Affiliation:
1. Political Economy, University of Sydney
2. School of Business, RMIT University
3. Organization, Copenhagen Business School
Abstract
Abstract
International Political Economy (IPE) research deploys one or more concepts of “capital” as a key part of its analytical project. The needs of analyzing developments in capitalism have seen considerable change in these concepts. This chapter provides a fourfold and blended taxonomy of capital in IPE that tracks these changes. Capital as Means of Production invokes a focus on capital as means of production, including the capital-labor relation.
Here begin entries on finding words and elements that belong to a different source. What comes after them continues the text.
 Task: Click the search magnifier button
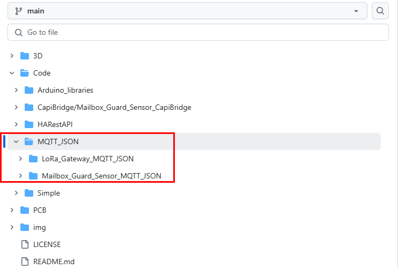click(380, 11)
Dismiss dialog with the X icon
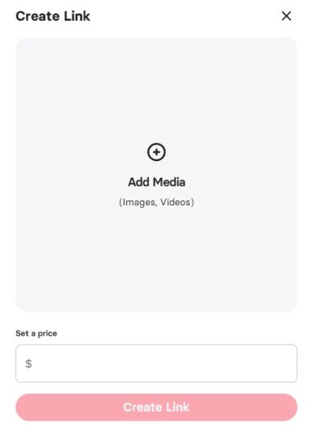This screenshot has height=430, width=309. click(286, 16)
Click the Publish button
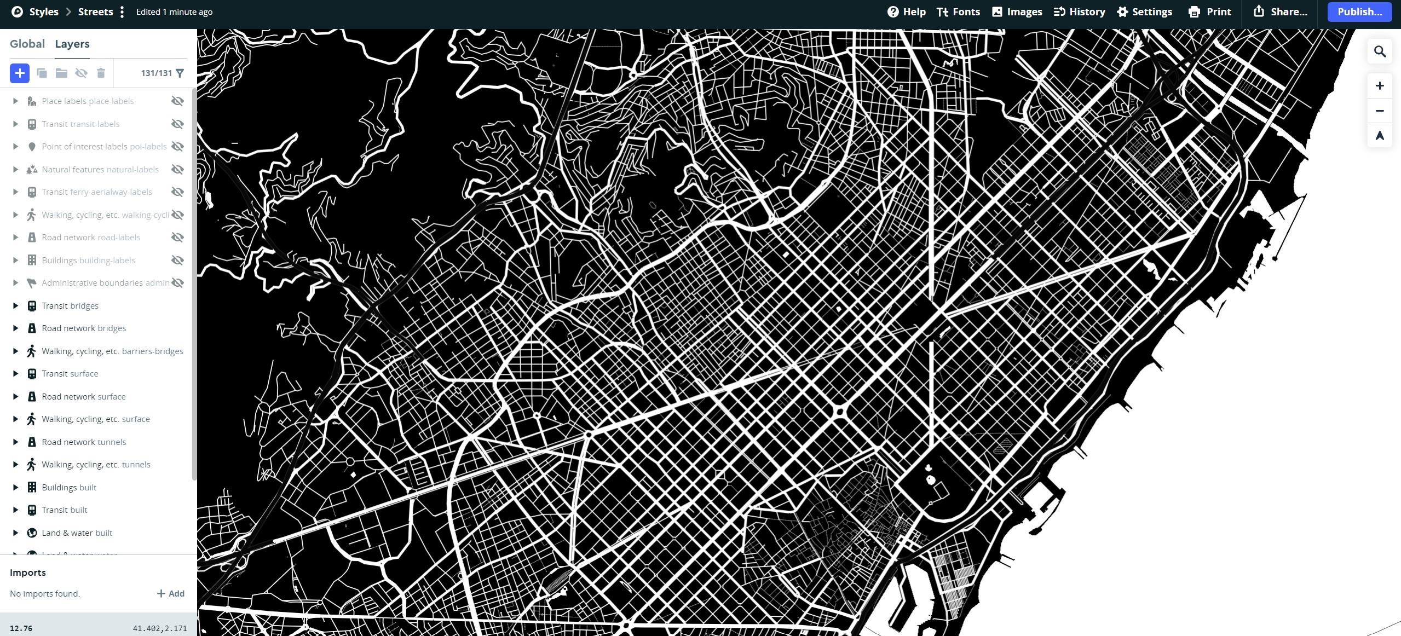This screenshot has width=1401, height=636. pos(1358,11)
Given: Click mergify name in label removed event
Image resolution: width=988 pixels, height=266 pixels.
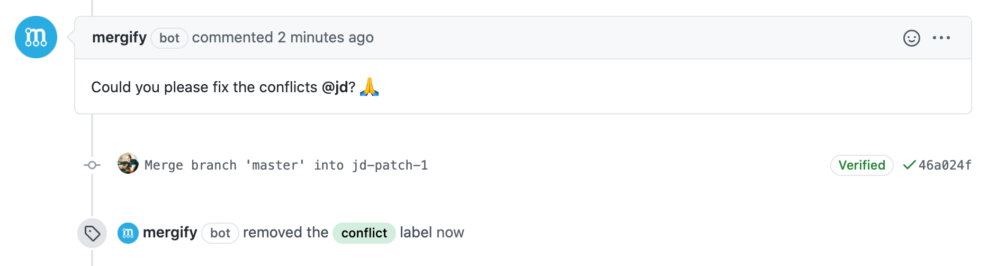Looking at the screenshot, I should click(x=170, y=233).
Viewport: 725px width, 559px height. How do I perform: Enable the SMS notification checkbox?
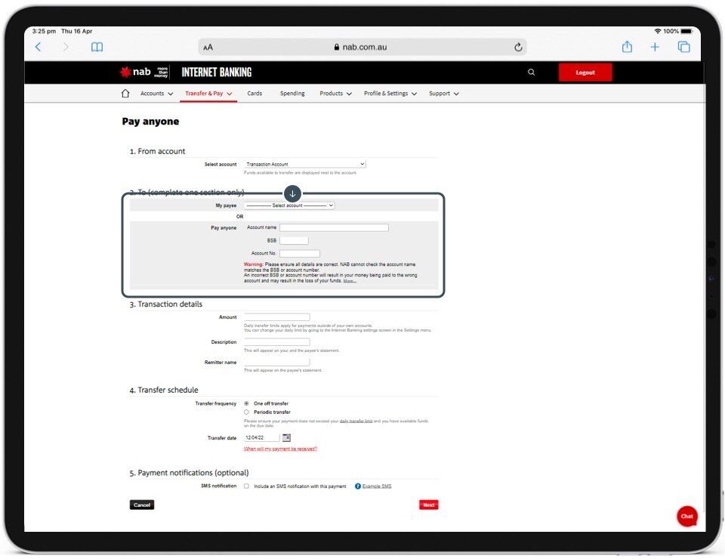[246, 486]
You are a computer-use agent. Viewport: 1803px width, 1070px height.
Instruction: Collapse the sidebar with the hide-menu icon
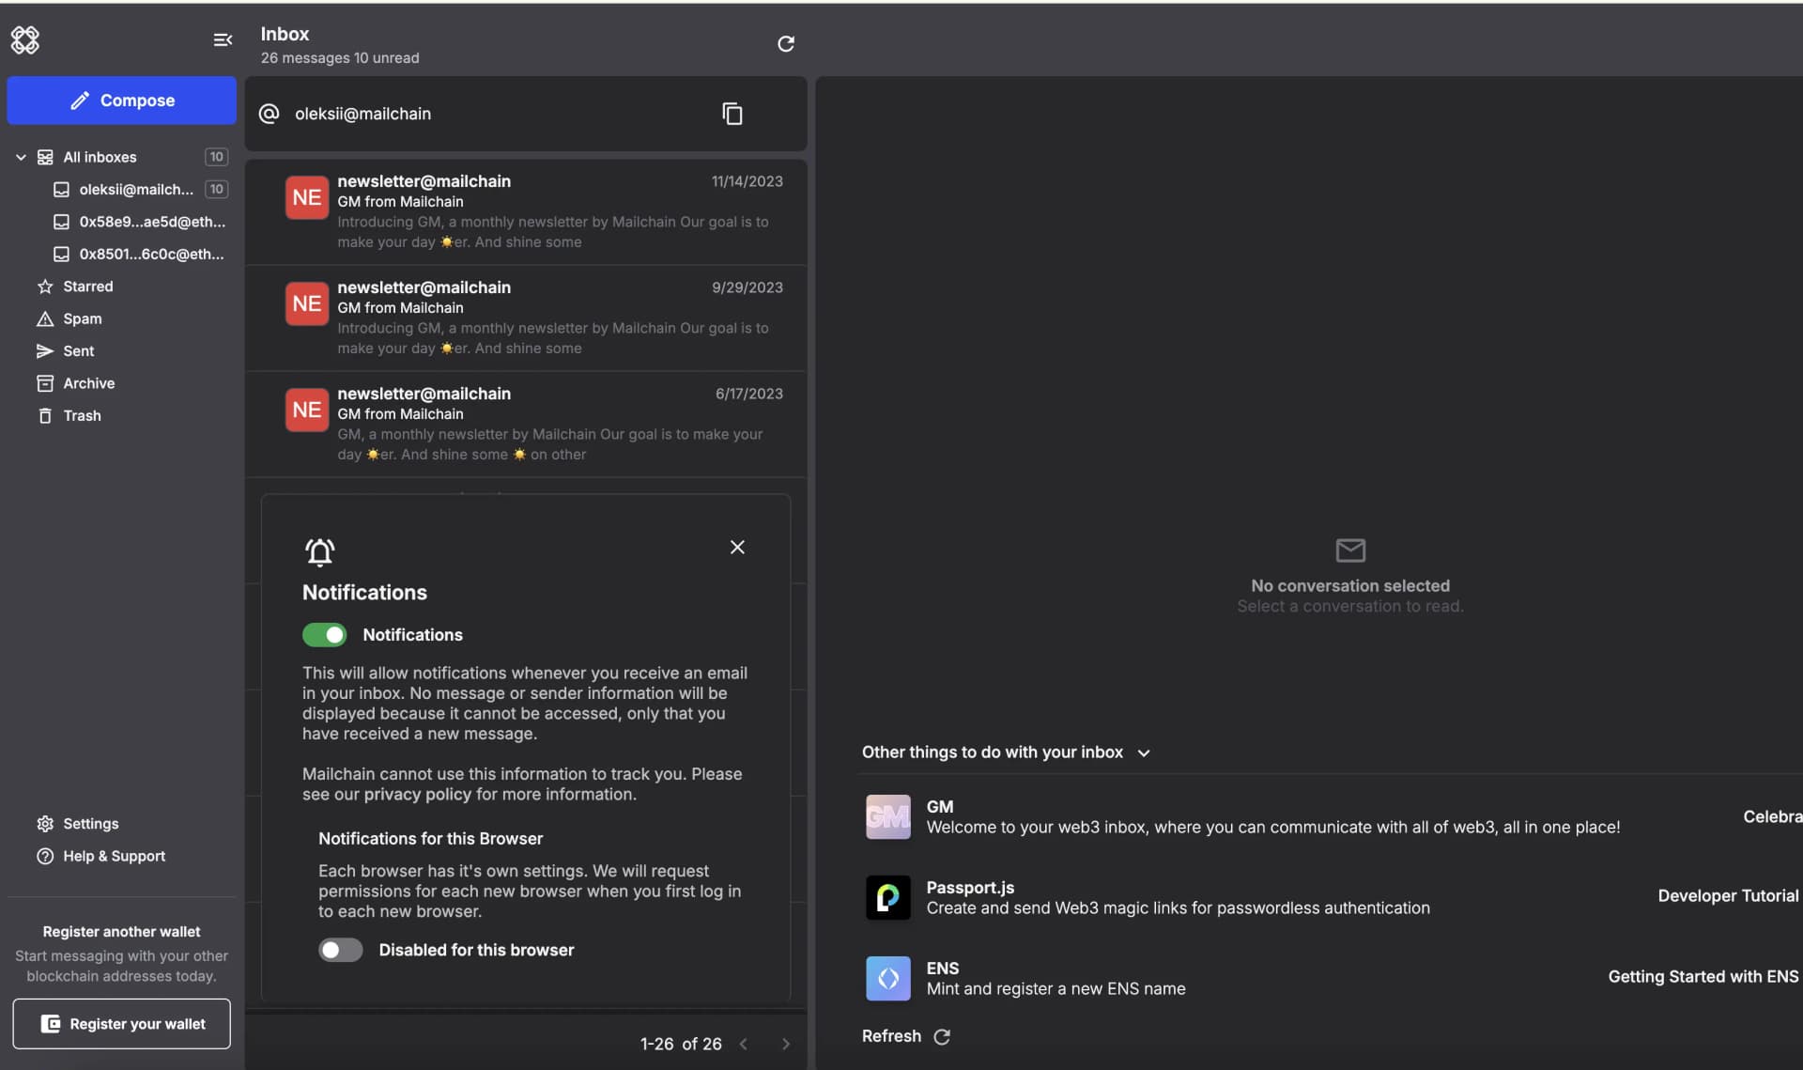click(222, 40)
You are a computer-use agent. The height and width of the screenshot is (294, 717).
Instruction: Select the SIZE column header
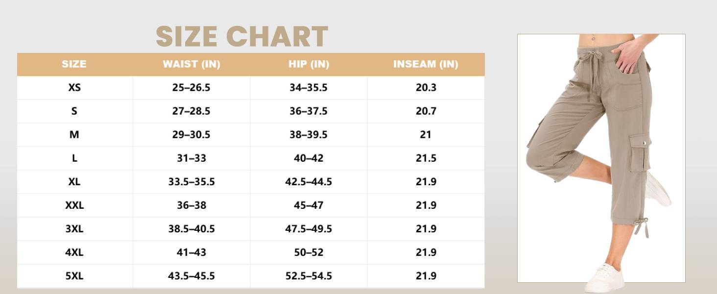(74, 64)
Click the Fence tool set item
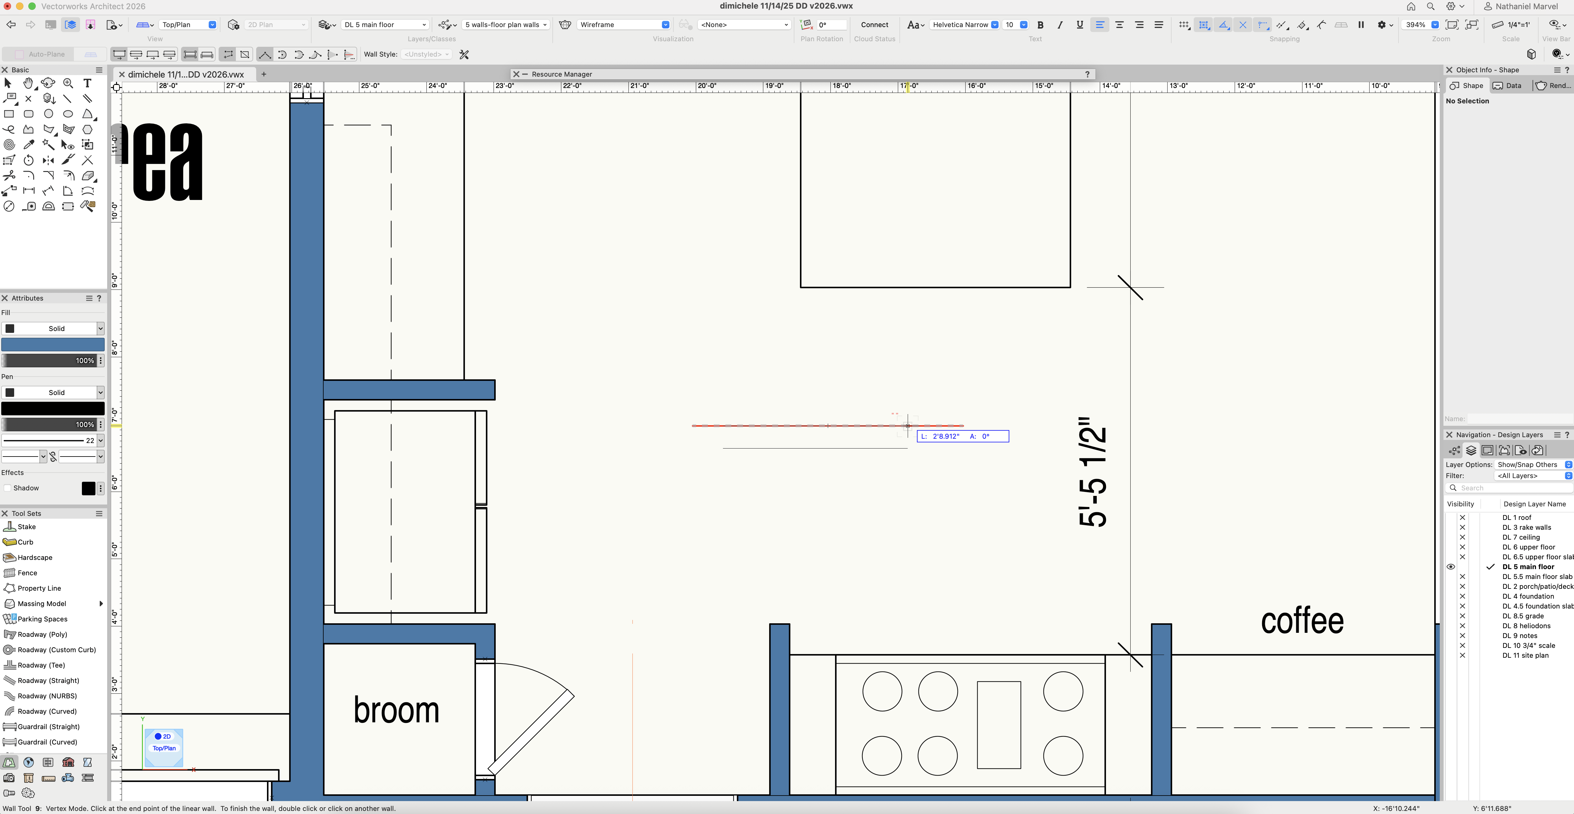Image resolution: width=1574 pixels, height=814 pixels. pos(27,573)
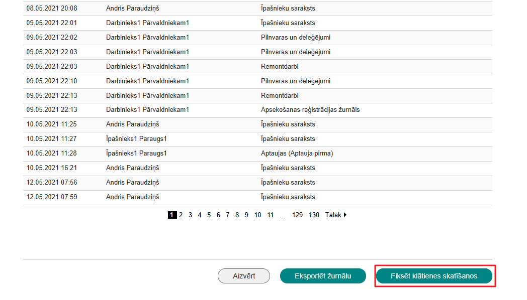Select row dated 12.05.2021 07:59
This screenshot has width=527, height=300.
(x=257, y=197)
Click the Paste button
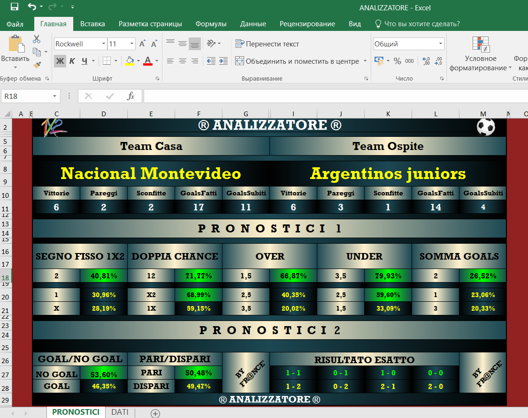Image resolution: width=528 pixels, height=418 pixels. click(15, 50)
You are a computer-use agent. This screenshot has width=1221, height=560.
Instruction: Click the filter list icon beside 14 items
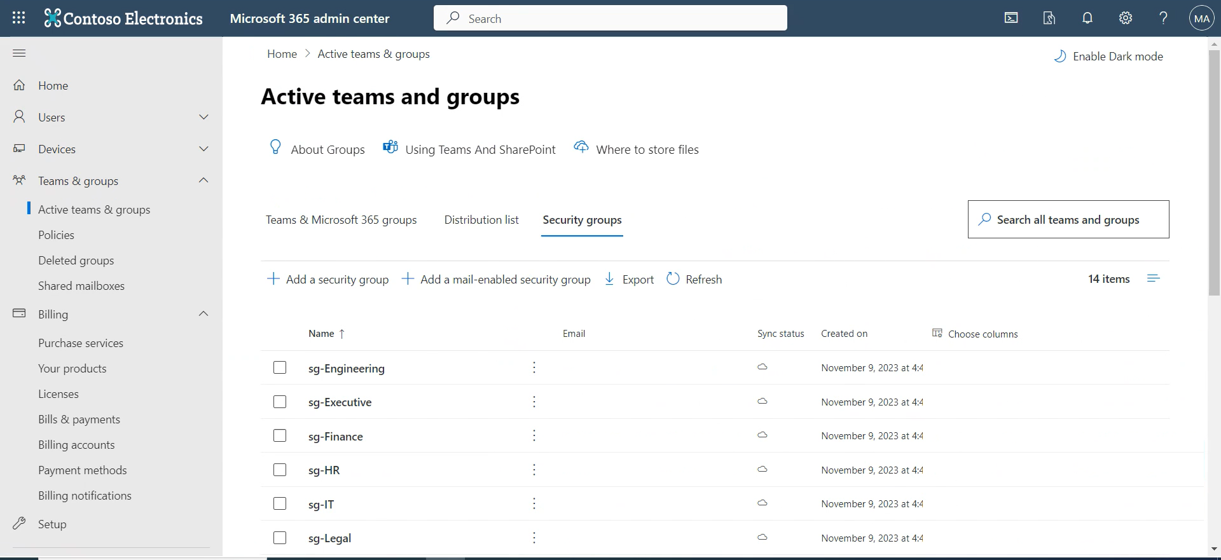click(x=1154, y=278)
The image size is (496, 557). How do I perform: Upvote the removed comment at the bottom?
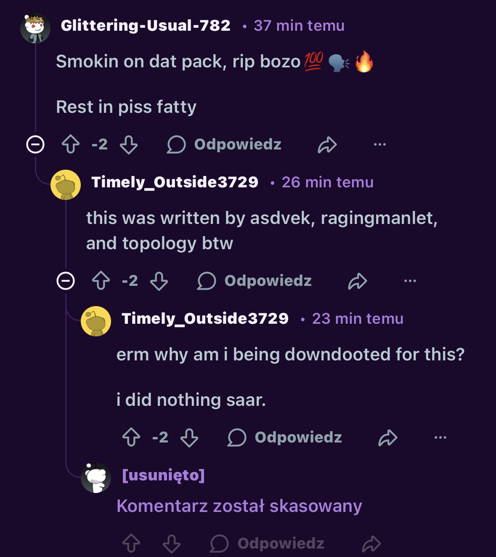(x=132, y=544)
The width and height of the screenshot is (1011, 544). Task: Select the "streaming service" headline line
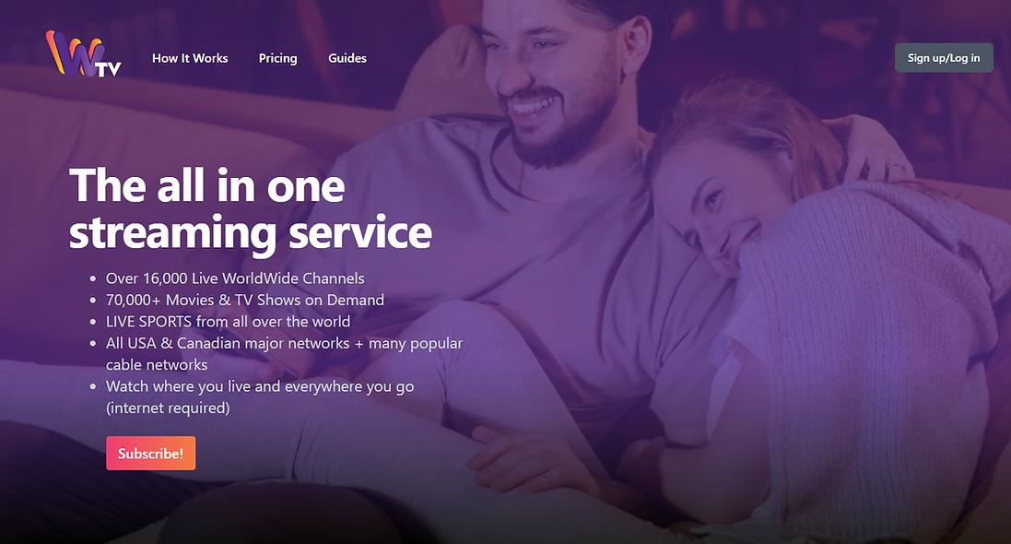pos(250,232)
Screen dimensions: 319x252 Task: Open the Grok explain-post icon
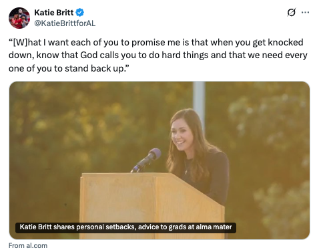(292, 12)
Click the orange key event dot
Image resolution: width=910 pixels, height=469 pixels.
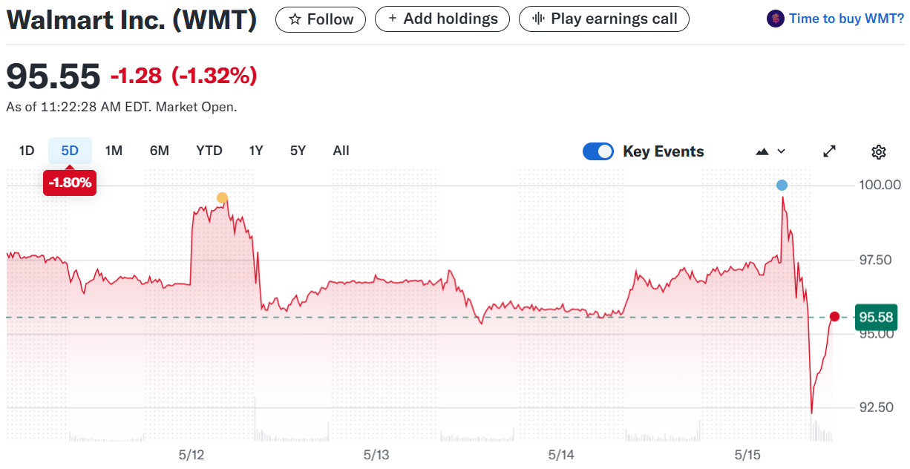(222, 197)
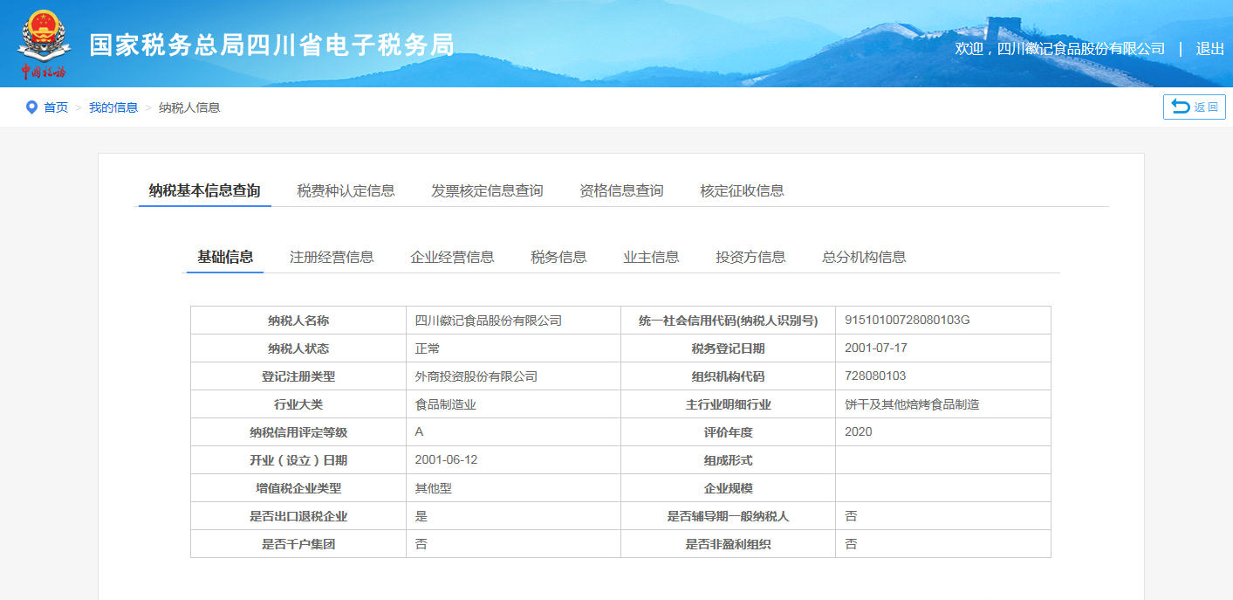Switch to 税务信息 sub-tab
Viewport: 1233px width, 600px height.
pyautogui.click(x=558, y=257)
This is most closely associated work on Fordism, post-Fordism, the international division of labor, the developmental state, and chains and networks of internationalized production. Capital as Units of Production depicts discrete capitals in competition. Here we include the multinational corporation as monolith, its expansion via overseas subsidiaries and its fragmentation. Where a corporation focuses on the valuation of its individual component activities and decides which to hold, which to sell off, and which to subcontract, this draws attention to a Financial Wealth notion of capital, with focus on financial instruments and institutions and the movements of finance that arise with their transformations. Finally, capital as a process of social relations of Value in Motion (ViM) gives focus to investment and valuation and incorporates Marxian value theory, assetization, and capitalization. ViM appears as the most abstract depiction of capital and thereby the “level” at which the other conceptions come to relate to each other qua capital.